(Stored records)
━━━━━━━━━━

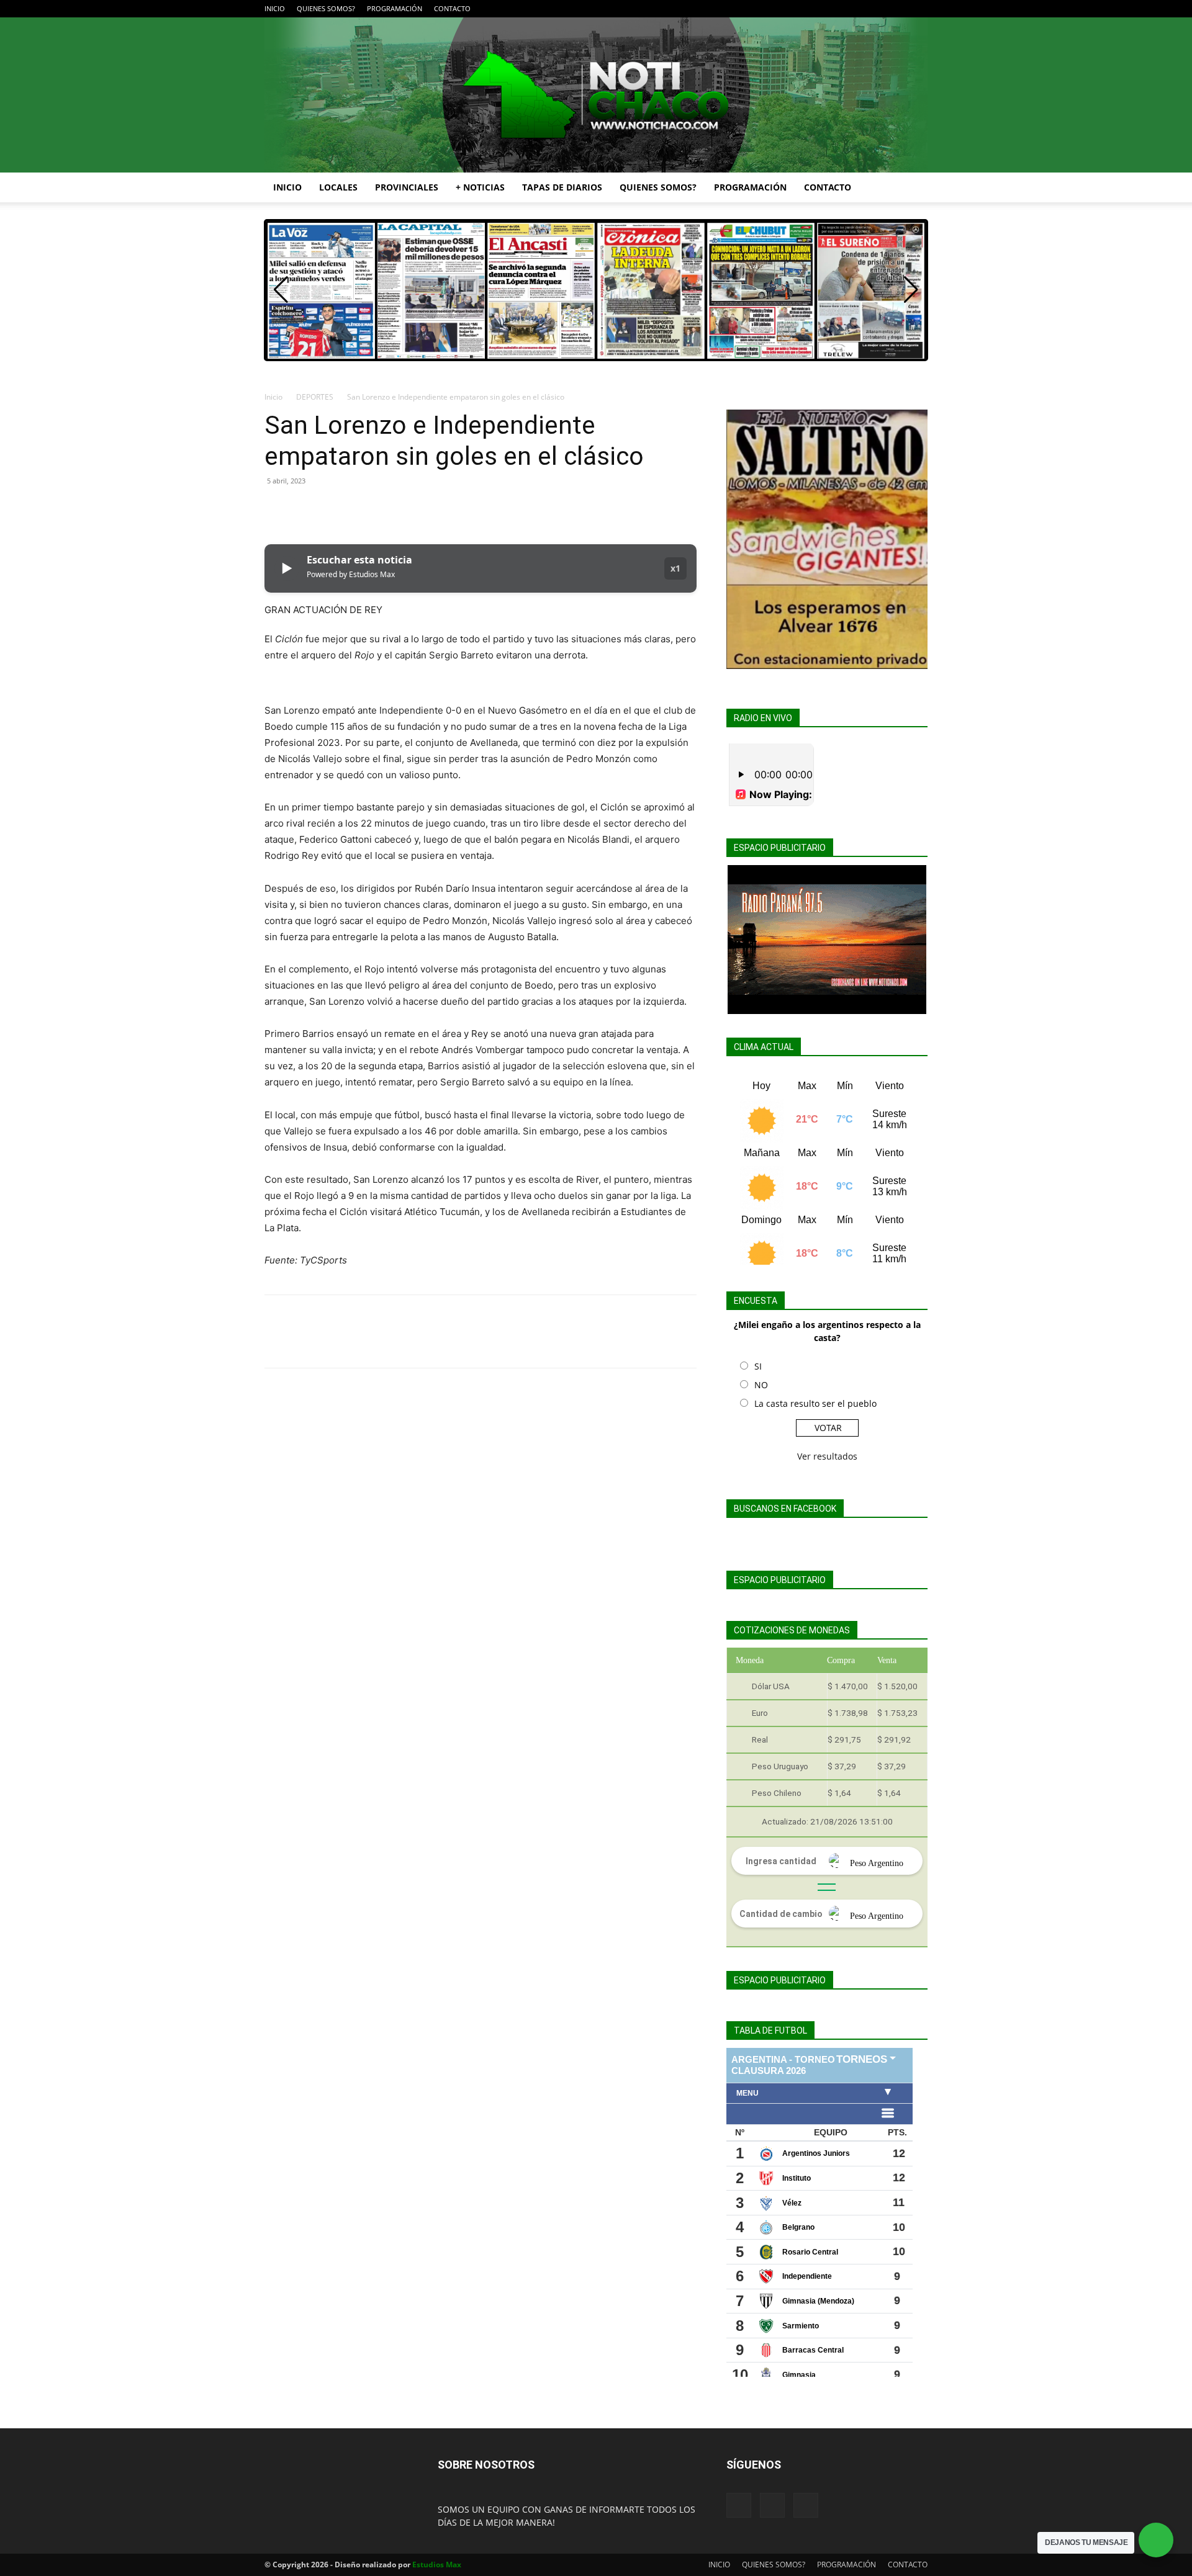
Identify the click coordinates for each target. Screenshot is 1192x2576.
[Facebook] (877, 8)
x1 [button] (675, 568)
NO (761, 1385)
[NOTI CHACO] (596, 95)
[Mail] (897, 8)
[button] (913, 188)
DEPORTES (314, 397)
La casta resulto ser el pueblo (815, 1403)
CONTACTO (452, 8)
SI (758, 1366)
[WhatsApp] (362, 508)
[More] (392, 508)
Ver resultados (827, 1456)
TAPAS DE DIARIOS (562, 187)
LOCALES (338, 187)
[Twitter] (918, 8)
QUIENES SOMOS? (326, 8)
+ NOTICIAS (480, 187)
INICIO (274, 8)
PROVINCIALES (406, 187)
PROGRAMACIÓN (394, 8)
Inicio (273, 397)
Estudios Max (436, 2564)
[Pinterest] (334, 508)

━━━━━━━━━━

Keep only the lines from the line with "CONTACTO (452, 8)" to the end of the records above, and repeat them exactly.

CONTACTO (452, 8)
SI (758, 1366)
[WhatsApp] (362, 508)
[More] (392, 508)
Ver resultados (827, 1456)
TAPAS DE DIARIOS (562, 187)
LOCALES (338, 187)
[Twitter] (918, 8)
QUIENES SOMOS? (326, 8)
+ NOTICIAS (480, 187)
INICIO (274, 8)
PROVINCIALES (406, 187)
PROGRAMACIÓN (394, 8)
Inicio (273, 397)
Estudios Max (436, 2564)
[Pinterest] (334, 508)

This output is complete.